Stack Program follows stacking rules and adjacencies, not building character. The agent will produce a vertically resolved stack that respects the rules you've specified. It won't know that you want the gallery on the top floor for symbolic reasons, or that the principal prefers conference rooms on lower levels. Those choices stay with you. The agent's role is to surface options and trade-offs; the design intent stays with the architect.
Pack Program packs the program into the geometry it's given. If your massing is geometrically awkward, the pack will reflect that. The agent doesn't redesign your massing to make the program fit better. If the program and the massing aren't compatible, that's a feasibility signal worth catching at this stage, before you go further. The agents work in chain for a reason.

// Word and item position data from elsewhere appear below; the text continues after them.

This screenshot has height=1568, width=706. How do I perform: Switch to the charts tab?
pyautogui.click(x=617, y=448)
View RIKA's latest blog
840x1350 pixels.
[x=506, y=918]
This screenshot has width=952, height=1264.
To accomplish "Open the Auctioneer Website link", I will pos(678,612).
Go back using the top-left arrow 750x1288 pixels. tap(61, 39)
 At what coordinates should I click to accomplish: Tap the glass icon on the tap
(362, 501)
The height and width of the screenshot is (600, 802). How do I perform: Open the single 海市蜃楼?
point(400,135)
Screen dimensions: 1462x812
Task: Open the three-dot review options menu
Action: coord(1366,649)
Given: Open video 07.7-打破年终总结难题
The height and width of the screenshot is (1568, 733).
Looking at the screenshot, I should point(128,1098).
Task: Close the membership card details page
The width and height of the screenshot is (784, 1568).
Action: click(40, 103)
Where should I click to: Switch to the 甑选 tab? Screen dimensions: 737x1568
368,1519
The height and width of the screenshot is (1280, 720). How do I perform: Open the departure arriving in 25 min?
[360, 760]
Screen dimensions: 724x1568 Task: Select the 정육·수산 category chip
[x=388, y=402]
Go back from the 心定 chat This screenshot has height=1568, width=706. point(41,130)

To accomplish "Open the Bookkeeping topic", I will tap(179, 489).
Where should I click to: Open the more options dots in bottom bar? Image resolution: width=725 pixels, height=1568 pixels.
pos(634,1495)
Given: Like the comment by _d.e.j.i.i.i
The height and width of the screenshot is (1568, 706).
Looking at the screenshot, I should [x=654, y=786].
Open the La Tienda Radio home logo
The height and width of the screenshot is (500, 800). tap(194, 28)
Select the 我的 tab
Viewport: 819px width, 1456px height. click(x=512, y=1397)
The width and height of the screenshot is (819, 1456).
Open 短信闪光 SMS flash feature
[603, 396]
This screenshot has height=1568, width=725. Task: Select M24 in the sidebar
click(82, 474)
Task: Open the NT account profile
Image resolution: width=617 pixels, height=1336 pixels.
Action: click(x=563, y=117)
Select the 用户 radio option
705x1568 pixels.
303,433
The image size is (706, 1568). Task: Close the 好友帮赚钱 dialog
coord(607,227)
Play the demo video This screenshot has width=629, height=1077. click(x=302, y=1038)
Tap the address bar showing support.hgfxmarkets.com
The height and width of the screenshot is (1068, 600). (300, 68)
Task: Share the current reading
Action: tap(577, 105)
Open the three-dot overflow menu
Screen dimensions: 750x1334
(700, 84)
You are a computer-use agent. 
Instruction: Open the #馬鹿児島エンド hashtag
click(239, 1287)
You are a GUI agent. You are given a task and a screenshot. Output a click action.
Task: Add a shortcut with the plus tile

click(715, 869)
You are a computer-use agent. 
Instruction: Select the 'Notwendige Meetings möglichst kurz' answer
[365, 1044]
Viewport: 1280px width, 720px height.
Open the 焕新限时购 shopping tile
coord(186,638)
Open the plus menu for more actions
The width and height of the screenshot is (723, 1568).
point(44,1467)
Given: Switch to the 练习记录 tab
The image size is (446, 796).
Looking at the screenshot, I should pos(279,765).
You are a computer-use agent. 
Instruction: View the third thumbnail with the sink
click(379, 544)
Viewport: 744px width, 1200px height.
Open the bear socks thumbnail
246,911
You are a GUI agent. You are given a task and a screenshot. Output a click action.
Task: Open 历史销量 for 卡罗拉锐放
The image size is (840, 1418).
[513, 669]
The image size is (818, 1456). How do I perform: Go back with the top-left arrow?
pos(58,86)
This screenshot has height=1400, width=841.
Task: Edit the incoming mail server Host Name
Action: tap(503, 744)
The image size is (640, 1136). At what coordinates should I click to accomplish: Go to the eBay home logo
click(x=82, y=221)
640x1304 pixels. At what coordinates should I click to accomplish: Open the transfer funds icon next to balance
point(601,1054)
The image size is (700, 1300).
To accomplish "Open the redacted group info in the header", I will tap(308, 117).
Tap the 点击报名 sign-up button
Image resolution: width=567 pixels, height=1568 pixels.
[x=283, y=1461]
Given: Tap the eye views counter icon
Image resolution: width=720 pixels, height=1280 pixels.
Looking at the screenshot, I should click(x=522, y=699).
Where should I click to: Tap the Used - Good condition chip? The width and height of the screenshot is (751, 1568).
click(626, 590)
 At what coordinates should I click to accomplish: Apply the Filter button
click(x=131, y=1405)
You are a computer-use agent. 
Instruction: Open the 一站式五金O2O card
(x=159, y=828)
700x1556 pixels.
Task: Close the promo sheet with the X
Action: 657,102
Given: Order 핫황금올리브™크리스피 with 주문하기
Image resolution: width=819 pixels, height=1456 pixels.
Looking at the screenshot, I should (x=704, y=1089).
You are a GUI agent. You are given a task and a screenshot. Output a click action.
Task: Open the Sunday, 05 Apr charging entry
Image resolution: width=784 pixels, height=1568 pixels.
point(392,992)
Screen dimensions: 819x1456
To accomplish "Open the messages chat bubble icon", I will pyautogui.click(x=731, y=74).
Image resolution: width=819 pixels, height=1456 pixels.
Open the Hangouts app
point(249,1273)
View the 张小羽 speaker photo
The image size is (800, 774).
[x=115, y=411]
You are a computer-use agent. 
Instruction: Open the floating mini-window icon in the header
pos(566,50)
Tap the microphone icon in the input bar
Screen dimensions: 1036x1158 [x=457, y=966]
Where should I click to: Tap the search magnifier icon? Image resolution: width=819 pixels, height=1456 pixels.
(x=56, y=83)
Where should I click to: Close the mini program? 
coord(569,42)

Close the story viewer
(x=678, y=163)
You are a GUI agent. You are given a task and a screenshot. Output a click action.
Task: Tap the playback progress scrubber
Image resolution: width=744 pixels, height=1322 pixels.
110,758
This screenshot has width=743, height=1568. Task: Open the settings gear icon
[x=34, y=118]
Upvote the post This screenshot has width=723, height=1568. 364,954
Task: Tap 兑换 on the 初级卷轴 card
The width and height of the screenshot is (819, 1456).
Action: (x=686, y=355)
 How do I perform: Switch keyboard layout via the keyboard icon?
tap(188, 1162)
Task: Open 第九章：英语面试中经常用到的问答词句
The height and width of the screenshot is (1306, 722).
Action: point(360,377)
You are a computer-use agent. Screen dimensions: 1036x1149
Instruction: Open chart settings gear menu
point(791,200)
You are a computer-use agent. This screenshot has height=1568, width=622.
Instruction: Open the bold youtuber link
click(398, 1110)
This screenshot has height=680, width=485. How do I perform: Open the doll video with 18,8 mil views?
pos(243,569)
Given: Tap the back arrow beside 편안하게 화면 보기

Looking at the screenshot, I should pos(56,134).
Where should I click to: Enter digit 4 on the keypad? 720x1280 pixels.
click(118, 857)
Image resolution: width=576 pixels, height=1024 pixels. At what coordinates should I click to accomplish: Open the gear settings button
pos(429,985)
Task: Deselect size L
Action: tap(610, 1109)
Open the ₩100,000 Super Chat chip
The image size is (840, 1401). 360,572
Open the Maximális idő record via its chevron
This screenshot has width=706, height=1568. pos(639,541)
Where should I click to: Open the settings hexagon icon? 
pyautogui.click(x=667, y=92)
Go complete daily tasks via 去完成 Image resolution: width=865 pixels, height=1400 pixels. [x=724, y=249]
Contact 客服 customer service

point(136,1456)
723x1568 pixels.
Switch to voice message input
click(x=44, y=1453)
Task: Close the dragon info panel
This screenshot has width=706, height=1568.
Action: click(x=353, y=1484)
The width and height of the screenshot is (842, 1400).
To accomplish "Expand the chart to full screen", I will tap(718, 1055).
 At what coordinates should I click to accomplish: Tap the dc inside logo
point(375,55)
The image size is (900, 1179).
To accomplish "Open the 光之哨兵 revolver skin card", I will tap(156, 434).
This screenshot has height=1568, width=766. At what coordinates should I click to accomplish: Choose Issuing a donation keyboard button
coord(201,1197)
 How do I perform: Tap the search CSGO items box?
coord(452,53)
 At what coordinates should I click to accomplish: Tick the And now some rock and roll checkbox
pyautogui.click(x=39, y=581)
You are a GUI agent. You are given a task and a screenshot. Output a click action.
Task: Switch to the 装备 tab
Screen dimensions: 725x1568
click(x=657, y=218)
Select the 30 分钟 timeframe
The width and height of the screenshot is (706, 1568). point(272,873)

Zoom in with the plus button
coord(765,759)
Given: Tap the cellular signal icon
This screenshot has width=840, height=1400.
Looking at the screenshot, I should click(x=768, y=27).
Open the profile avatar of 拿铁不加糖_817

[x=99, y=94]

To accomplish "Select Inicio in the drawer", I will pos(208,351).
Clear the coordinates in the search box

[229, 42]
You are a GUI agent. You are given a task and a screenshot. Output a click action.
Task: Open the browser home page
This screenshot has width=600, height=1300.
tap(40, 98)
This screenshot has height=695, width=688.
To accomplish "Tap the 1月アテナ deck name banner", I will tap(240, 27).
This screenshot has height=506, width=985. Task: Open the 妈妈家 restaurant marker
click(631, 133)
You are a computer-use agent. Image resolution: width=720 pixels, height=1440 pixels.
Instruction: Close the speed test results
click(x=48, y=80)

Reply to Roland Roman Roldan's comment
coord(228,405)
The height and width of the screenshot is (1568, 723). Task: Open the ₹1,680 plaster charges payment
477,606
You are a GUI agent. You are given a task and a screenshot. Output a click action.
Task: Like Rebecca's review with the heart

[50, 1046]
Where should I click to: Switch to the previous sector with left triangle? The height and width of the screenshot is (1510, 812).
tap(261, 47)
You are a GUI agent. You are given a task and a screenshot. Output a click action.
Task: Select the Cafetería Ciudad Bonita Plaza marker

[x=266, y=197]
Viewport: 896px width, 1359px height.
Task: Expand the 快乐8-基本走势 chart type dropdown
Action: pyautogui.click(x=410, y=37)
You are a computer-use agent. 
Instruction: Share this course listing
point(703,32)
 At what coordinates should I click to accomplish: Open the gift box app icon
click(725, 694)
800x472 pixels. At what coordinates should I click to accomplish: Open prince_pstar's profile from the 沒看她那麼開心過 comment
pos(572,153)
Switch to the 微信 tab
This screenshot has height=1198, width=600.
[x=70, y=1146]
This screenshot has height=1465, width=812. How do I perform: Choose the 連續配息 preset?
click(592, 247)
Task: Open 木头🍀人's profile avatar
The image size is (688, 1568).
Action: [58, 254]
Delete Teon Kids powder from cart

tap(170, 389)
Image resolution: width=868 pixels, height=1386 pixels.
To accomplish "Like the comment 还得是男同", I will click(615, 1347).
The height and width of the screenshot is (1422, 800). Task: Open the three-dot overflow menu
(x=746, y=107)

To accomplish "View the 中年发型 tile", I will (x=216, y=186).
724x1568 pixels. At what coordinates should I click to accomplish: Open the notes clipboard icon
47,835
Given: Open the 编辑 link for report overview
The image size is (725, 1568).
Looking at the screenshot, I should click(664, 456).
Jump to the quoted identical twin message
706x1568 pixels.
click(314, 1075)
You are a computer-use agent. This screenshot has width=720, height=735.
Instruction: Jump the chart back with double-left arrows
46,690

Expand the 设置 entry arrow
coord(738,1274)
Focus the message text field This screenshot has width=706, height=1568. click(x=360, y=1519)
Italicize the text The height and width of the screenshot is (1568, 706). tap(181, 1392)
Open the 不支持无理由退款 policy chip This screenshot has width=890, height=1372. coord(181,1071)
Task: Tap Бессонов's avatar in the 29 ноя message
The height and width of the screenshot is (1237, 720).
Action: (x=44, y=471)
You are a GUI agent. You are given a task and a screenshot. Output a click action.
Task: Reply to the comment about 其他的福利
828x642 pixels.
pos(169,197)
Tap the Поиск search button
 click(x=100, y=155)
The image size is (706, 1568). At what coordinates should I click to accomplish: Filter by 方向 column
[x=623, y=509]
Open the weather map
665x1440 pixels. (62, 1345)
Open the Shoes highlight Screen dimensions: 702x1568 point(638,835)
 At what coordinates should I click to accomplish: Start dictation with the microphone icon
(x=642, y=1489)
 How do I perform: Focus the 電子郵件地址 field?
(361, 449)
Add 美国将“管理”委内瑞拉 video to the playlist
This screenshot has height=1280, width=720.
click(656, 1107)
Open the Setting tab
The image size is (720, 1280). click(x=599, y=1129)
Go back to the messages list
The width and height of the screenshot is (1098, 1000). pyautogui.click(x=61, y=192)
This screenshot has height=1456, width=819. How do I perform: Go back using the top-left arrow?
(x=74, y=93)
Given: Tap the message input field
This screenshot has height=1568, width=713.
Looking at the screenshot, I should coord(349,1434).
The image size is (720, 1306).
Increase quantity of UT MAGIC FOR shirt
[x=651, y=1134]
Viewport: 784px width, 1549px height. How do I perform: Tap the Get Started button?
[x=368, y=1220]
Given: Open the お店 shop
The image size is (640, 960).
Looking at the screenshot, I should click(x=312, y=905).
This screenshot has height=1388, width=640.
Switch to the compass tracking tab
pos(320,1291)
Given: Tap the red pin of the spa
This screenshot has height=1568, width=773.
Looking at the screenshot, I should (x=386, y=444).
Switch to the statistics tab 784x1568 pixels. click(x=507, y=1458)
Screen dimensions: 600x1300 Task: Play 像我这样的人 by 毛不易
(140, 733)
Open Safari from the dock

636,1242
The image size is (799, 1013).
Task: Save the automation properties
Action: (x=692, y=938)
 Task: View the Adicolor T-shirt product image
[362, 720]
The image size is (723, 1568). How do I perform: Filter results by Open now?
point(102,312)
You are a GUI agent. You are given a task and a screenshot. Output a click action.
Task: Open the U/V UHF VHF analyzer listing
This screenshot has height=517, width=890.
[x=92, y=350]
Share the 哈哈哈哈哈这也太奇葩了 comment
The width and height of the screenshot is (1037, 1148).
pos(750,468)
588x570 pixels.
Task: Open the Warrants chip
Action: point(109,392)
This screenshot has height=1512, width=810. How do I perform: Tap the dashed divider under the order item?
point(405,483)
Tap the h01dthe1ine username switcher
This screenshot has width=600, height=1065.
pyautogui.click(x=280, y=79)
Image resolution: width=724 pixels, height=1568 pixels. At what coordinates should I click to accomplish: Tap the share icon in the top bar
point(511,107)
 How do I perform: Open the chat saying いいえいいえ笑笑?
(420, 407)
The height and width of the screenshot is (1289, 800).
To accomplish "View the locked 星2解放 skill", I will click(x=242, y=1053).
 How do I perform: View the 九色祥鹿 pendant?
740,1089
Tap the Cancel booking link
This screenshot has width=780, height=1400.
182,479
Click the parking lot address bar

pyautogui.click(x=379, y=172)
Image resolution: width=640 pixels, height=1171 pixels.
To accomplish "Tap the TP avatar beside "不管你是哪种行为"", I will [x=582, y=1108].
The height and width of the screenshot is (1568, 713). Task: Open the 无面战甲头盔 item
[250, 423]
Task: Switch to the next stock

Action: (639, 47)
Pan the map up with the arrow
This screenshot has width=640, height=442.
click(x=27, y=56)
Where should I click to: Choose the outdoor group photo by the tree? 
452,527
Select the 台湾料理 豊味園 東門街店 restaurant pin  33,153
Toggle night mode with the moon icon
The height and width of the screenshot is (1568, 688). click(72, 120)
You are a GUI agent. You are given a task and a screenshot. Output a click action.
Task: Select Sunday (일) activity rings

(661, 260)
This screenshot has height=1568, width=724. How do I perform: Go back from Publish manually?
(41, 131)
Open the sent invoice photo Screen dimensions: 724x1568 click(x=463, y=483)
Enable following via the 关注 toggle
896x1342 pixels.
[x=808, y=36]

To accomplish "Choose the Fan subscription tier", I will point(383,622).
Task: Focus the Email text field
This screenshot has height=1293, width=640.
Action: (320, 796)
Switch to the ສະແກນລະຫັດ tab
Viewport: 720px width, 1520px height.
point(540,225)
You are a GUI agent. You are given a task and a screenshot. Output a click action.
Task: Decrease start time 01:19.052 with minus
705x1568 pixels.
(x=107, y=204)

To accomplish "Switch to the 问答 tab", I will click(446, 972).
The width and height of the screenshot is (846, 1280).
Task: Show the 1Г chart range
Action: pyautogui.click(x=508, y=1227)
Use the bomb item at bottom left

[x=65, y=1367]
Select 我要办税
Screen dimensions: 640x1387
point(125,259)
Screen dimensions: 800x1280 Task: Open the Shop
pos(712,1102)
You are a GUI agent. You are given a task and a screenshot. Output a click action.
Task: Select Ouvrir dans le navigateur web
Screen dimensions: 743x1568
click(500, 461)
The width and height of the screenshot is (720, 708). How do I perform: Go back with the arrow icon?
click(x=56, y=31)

These are real constraints. Within them, the agents handle a category of work that traditionally takes a week of spreadsheets, stacking diagrams, and plan drawings, and they handle it in a way that's connected to the building geometry rather than separate from it.
These agents produce structured programs, vertical stacks, and packed floor layouts. They don't replace the design intent that goes into a brief, a stack, or a plan. Use them to surface options faster, then bring the judgment.
Programming as a workflow, not a deliverable
The case for these agents is simple. Programming has always been a workflow that lives in three disconnected tools: a spreadsheet for the brief, diagrams for the stack, plans for the pack. Every change to the brief means redoing all three, which is why teams often resist changes that would make the building better.
Generate Program, Stack Program, and Pack Program turn that into a connected chain. The brief flows into the program, the program flows into the stack, the stack flows into the geometry. When the brief changes, the chain reruns. That's the structural shift that makes the rest possible.
If you want to see how these three agents connect to the rest of the early-design workflow, the 2.5-hour RFP workflow shows the full chain in action. Or try them in Snaptrude on your next brief.
We built these agents because the slowest part of early design was almost never the design itself. It was the work of getting a brief into a program, into floors, and into geometry. We wanted that chain to stop being a bottleneck. Whether it stops being one for your team is something you'll feel by the second project.